Für immer ein »Reich«

von Toni Brandes und Ernst Kovahl

Magazin "der rechte rand" - Ausgabe 165 - März/April 2017

Die aktuelle Aufmerksamkeit, die den »Reichsbürgern« zuteil wird, speist sich aus einer unglaublichen Bandbreite an begangenen Taten. Angefangen bei den tödlichen Schüssen gegen Polizeibeamte in Bayern über schwerste Körperverletzungen, Amtsanmaßungen, Steuerhinterziehungen bis hin zum Nicht-Anerkennen des Staates in dem sie leben – und für die BeamtInnen unter ihnen – des Staates, der sie bezahlt und dem sie dienen. Auch wenn Staat und Medien erst seit kurzem auf die »Reichsbürger« aufmerksam werden, so ist die Bewegung nicht neu. Der mystisch und mythologisch aufgeladene – und demzufolge also recht beliebig interpretierbare – Begriff des »Reichs« hatte in den 1920er Jahren durch die Veröffentlichung des Buches »Das dritte Reich« des »konservativen Revolutionärs« Arthur Moeller van den Bruck größere Verbreitung gefunden. Auch wenn die Bezeichnung »Drittes Reich« vom Nationalsozialismus selbst verwendet wurde – eine definierte Umschreibung oder Darstellung gab es nicht. Und wenn das »Dritte Reich« im weiteren Verlauf gegenüber den Begriffen des »Tausendjährigen Reichs« und des »Großdeutschen Reichs« in den Hintergrund traten, war der Bezug auf ein »Reich« den alten und später den neuen Nazis weiterhin wichtig.

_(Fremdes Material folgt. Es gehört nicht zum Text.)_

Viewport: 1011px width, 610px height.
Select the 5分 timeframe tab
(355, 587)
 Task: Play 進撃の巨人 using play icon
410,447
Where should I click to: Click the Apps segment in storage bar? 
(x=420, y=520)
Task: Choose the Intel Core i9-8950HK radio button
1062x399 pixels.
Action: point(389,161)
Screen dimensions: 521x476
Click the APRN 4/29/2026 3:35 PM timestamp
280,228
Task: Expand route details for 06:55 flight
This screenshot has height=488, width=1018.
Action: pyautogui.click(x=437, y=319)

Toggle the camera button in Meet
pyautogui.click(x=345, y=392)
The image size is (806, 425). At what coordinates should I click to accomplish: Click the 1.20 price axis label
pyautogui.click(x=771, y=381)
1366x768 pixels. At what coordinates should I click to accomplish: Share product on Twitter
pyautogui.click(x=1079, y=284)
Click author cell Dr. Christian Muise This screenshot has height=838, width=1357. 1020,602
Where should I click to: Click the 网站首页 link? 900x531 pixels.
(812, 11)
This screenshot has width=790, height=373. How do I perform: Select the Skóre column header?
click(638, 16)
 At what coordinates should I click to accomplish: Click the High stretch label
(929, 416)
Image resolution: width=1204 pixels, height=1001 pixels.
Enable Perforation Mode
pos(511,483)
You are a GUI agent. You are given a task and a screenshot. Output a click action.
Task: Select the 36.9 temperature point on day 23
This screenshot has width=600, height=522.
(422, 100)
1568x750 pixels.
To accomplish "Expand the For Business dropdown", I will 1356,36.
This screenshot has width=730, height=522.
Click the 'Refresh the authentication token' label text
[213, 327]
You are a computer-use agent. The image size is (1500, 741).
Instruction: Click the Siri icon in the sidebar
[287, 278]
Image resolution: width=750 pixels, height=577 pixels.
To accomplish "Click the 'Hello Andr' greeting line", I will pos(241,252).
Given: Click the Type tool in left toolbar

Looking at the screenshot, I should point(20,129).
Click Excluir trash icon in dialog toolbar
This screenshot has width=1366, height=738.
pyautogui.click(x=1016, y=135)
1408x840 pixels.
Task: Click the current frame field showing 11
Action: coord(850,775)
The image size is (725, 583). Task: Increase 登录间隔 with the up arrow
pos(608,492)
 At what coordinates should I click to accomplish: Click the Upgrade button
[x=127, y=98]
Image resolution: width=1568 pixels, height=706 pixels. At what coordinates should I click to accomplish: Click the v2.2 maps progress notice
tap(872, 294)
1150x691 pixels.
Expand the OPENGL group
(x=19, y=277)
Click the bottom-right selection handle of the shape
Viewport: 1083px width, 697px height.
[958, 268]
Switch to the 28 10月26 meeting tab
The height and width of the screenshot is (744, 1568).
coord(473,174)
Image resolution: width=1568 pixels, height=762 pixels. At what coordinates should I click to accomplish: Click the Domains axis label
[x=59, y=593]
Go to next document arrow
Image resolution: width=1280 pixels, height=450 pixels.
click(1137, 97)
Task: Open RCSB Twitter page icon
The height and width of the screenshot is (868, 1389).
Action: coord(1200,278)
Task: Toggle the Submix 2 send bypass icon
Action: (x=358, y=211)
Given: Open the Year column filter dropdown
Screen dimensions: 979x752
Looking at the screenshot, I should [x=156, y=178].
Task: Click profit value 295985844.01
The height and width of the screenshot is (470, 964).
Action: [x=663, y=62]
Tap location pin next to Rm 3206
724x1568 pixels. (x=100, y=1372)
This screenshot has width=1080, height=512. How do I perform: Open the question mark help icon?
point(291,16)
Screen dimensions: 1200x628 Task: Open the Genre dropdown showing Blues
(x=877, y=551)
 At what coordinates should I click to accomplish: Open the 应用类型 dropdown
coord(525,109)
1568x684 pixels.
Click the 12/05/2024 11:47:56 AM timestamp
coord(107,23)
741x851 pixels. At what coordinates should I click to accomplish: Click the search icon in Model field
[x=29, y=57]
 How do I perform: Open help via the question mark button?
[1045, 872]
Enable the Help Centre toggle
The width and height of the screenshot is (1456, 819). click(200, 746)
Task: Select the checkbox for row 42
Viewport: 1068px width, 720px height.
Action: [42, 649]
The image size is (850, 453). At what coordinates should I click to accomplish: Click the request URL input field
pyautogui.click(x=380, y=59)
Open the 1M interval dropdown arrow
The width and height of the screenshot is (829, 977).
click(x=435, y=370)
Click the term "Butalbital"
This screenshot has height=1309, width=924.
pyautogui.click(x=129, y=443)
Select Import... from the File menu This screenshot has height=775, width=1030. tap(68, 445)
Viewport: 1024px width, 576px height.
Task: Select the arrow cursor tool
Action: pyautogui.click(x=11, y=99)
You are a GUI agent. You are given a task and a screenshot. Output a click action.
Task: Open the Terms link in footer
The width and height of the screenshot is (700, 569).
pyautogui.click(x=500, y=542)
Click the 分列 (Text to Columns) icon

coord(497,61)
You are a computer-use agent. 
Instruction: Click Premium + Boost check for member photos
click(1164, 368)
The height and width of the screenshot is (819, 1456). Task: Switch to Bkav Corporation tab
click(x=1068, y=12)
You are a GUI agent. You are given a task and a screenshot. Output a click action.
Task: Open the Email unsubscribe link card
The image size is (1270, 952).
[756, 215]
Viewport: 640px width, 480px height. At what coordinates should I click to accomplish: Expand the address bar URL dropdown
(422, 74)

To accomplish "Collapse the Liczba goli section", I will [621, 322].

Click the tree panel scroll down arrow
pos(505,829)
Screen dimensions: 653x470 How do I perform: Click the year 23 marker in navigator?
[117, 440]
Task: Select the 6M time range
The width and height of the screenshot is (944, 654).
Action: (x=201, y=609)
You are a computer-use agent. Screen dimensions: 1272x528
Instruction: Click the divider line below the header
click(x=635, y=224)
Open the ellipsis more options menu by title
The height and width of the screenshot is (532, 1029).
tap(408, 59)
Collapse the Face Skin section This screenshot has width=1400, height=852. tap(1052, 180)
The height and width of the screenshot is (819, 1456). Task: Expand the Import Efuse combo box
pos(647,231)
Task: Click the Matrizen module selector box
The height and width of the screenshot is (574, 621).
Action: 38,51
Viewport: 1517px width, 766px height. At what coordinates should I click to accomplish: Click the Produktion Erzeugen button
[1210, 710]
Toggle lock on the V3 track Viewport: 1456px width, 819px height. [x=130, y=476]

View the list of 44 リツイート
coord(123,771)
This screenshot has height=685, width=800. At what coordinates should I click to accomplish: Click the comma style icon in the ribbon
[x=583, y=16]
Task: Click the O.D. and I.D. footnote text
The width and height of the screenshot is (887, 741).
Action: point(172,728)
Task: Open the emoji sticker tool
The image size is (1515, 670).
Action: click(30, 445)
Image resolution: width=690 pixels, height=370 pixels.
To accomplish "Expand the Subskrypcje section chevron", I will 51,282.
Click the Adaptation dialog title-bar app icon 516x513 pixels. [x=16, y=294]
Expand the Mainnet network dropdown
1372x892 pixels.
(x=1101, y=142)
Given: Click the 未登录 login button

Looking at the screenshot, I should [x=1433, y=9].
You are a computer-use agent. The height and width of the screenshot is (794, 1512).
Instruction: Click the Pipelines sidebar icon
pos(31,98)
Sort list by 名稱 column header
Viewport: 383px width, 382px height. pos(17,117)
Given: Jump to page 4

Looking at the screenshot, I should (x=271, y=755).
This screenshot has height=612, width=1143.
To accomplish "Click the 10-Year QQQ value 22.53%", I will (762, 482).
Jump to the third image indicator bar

Im Narrativ der »Reichsbürger« existiert das »Deutsche Reich« weiterhin. Die bedingungslose Kapitulation Nazi-Deutschlands am 8. Mai 1945 betraf in dieser Lesart der Geschichte ausschließlich die Wehrmacht. Die damalige Reichsregierung unter Großadmiral Karl Dönitz sei von den Alliierten völkerrechtswidrig verhaftet und abgesetzt worden. Demzufolge seien alle folgenden Staatsformen »illegal«. Zusätzlich sei das Gebiet des »Deutschen Reichs« durch die Alliierten weiterhin besetzt, glauben die »Reichsbürger«. Wie schon ihre Selbstbezeichnung deutlich macht, erkennen sie Deutschland in seiner heutigen Form nicht an und berufen sich weiterhin auf das »Deutsche Reich« – vorzugsweise in den Grenzen von 1937. Dabei können sie auf juristische Ausführungen von früheren Anwälten, wie zum Beispiel Horst Mahler, zurückgreifen. Ideologisches Rüstzeug gibt es von dem Ende Januar 2017 verstorbenen Hans-Dietrich Sander – unter anderem Gründer und Herausgeber der »Staatsbriefe« (1990 bis 2001) – und von Reinhold Oberlercher, der dem 1994 gegründeten »Deutschen Kolleg« verbunden ist. Die Organisation hatte bereits 1999 einen Reichsverfassungsentwurf für ein »Viertes Reich« veröffentlicht.